The film's best attributes seem directly attributable to the Coens, who continue their fascination with grotesques. Their longtime cinematographer, Roger Deakins, announces this upfront, introducing divorce attorney Miles Massey (George Clooney) as a gleaming set of perfect teeth we meet a good two scenes before the rest of the man. An appearance-obsessed legal shark who can twist any adultery scenario to his client's benefit, Miles is of late beginning to yearn for something more substantial in his life. He gets his chance when he encounters predatory litigant Marilyn Rexroth (Catherine Zeta-Jones), whose hubby-fleecing scheme he unravels in a funny courtroom sequence. Miles is attracted; Marilyn is incensed.
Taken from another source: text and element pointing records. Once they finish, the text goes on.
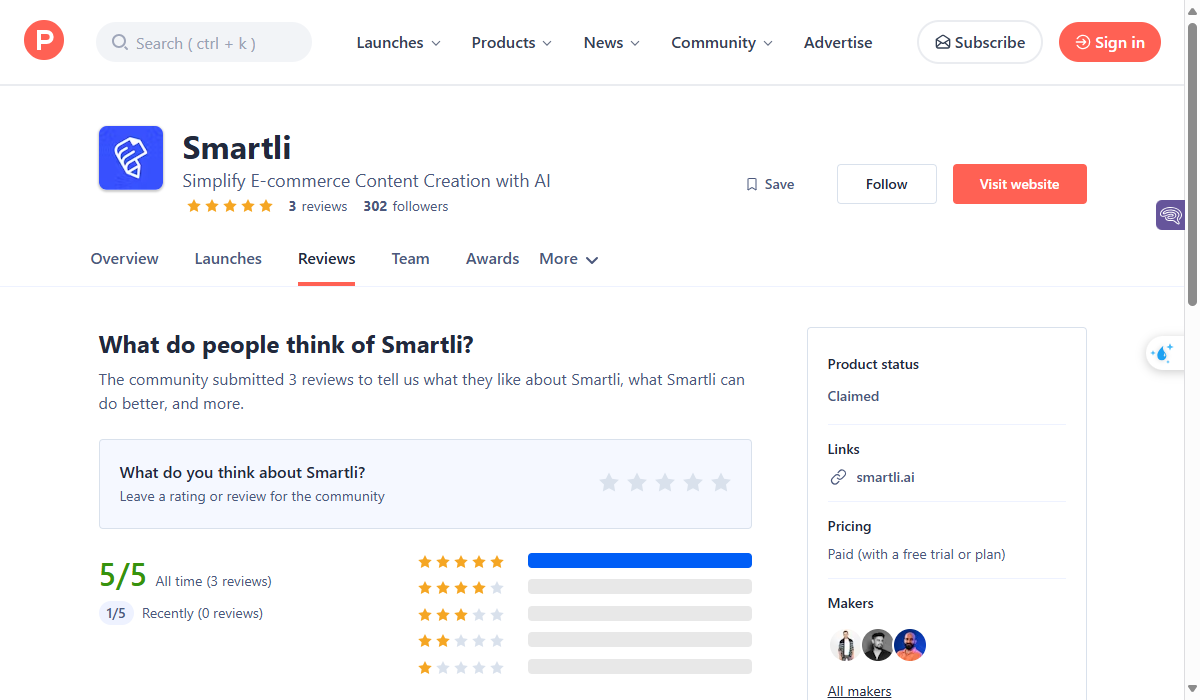Open the second maker's avatar
Viewport: 1200px width, 700px height.
pos(878,645)
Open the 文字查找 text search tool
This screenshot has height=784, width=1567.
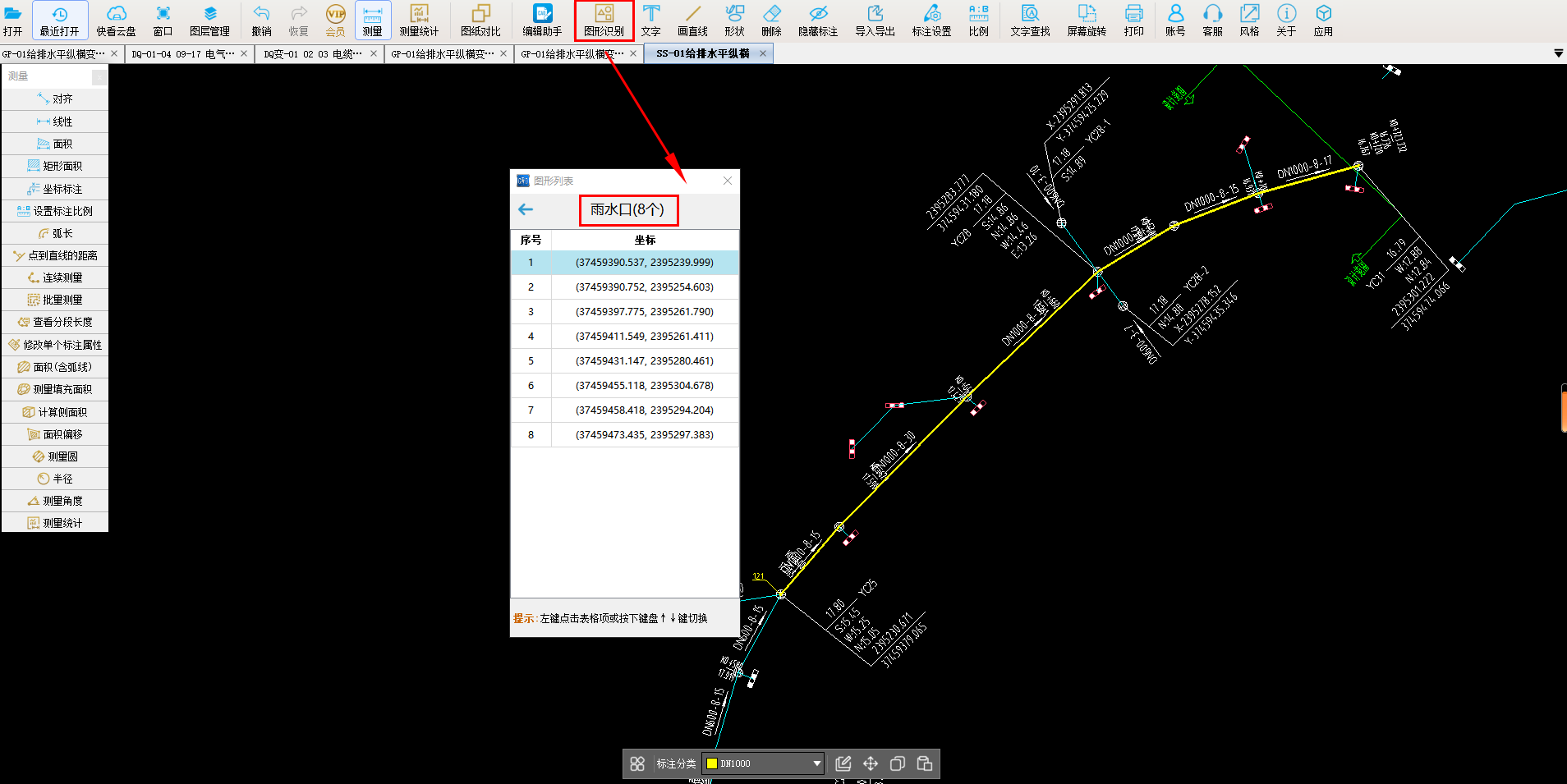point(1030,21)
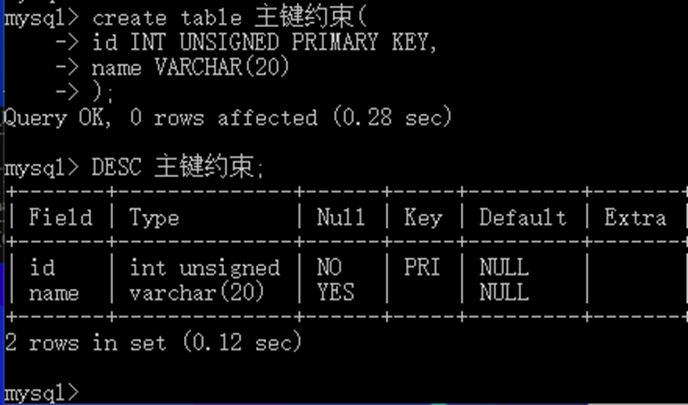Click the 'Key' column header
Image resolution: width=688 pixels, height=405 pixels.
(423, 218)
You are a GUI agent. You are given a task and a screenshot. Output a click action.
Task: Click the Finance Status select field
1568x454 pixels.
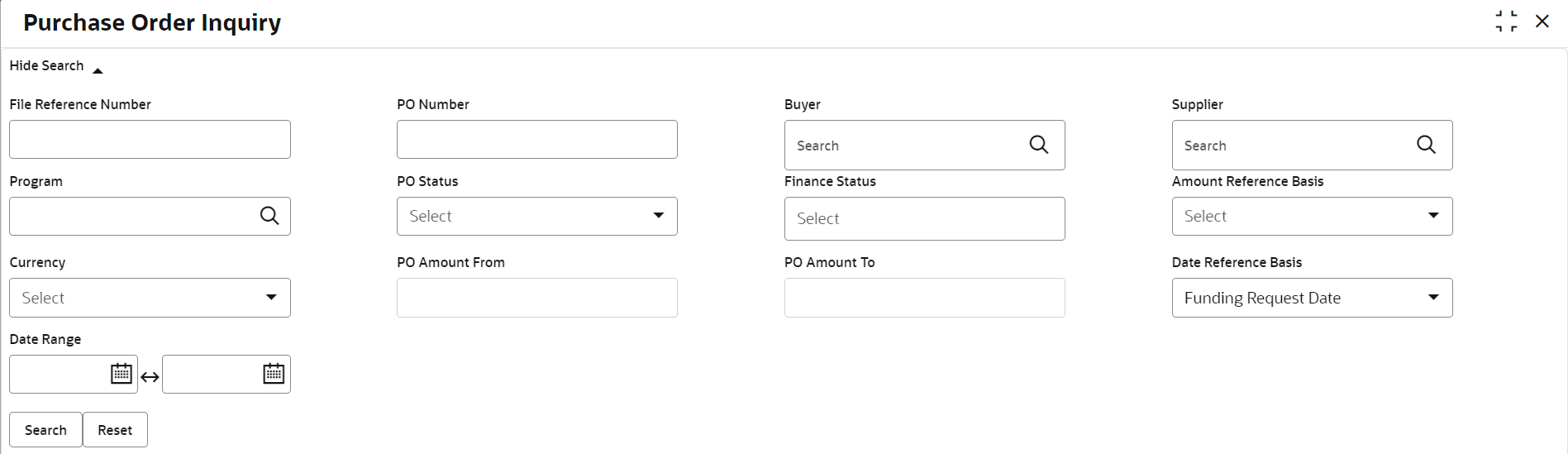tap(924, 218)
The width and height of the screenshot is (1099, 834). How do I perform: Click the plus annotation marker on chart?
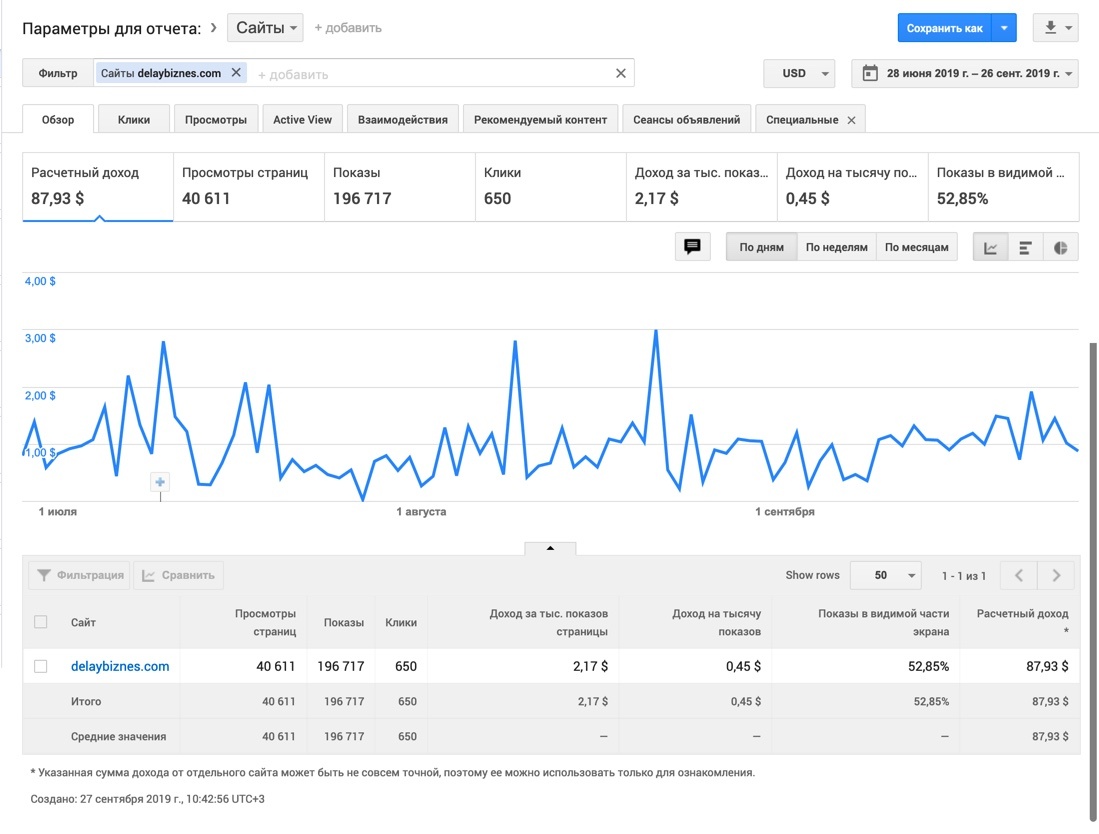click(x=160, y=482)
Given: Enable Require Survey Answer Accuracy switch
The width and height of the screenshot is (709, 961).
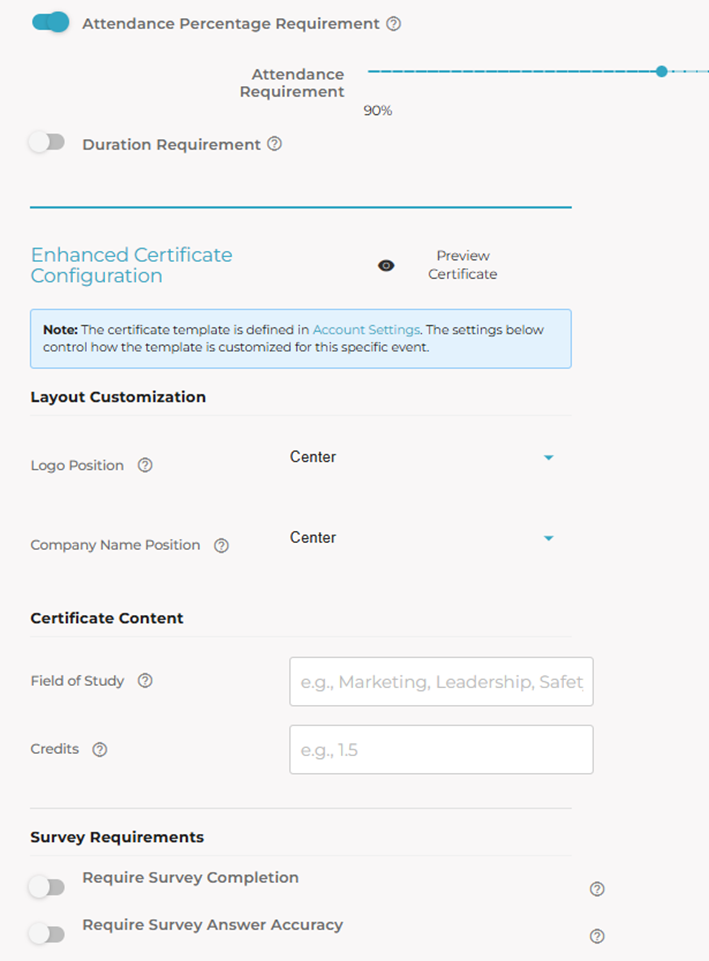Looking at the screenshot, I should click(46, 934).
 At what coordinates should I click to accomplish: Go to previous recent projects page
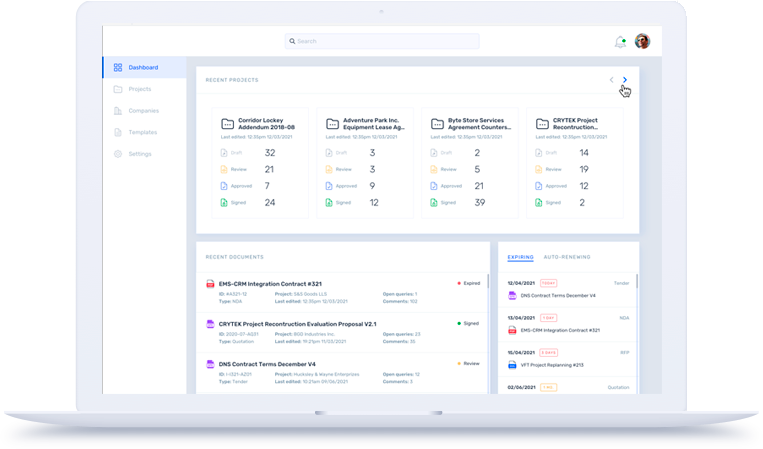pyautogui.click(x=611, y=80)
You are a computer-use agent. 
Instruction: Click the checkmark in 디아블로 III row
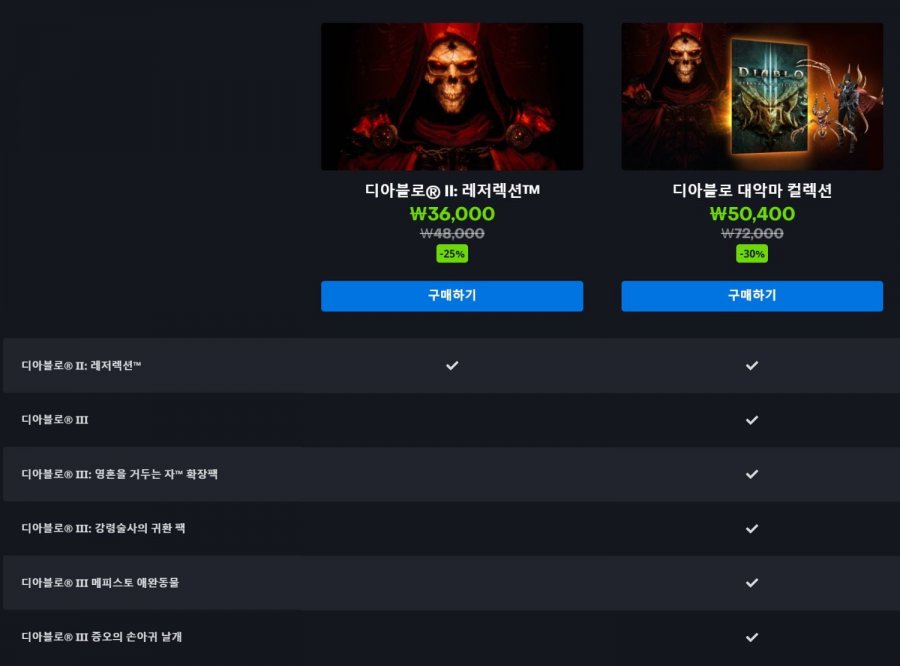pos(752,420)
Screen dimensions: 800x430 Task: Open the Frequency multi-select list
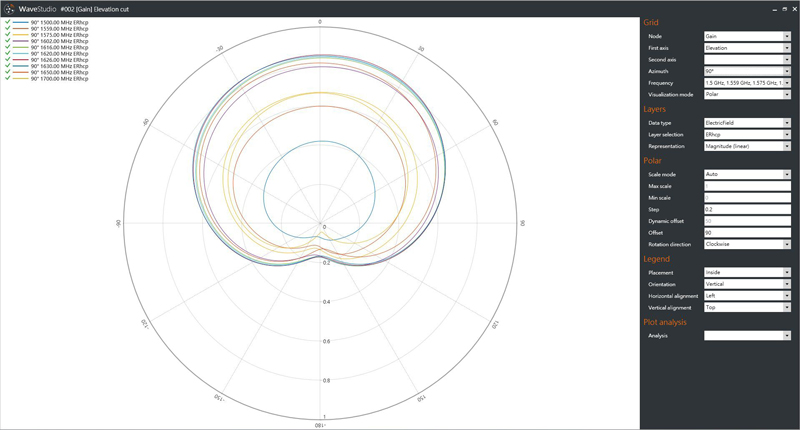747,82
What follows is a clumsy pas de deux of passion and revenge, with both parties moving ever closer to their worst fear: exposure, be it emotional or financial.

Their world is one of crass private investigators (Cedric the Entertainer, giving us just enough) and naive cowboys who make the perfect marital dupes (Billy Bob Thornton, gone too quick from the story). Within the gleefully distorted characterizations lurk subtler verbal gags that may go right over the heads of audience members recruited by the movie's woefully banal ad campaign. Amid the scene-specific tomfoolery, the motivation of both leads occasionally gets lost in the shuffle -- a cardinal sin in comedy. A good 10 minutes of explication appears to be missing from the picture, and that, I suspect, is the fault of co-writers Robert Ramsey and Matthew Stone, whose meager oeuvre ranges from the incomplete ("Life") to the misbegotten ("Big Trouble").

The structural imbalance extends all the way to the movie's basic casting. While Clooney is a joy, relishing every opportunity to act the goon, Zeta-Jones just isn't complex enough to be a Coen lead. For a character like Marilyn to work, she requires an exaggerated dragon-lady edge to make even her nastiest machinations endearing. Zeta-Jones may be adept at playing an object of desire, but she frankly can't do funny. Not the best recipe for job security as the years advance.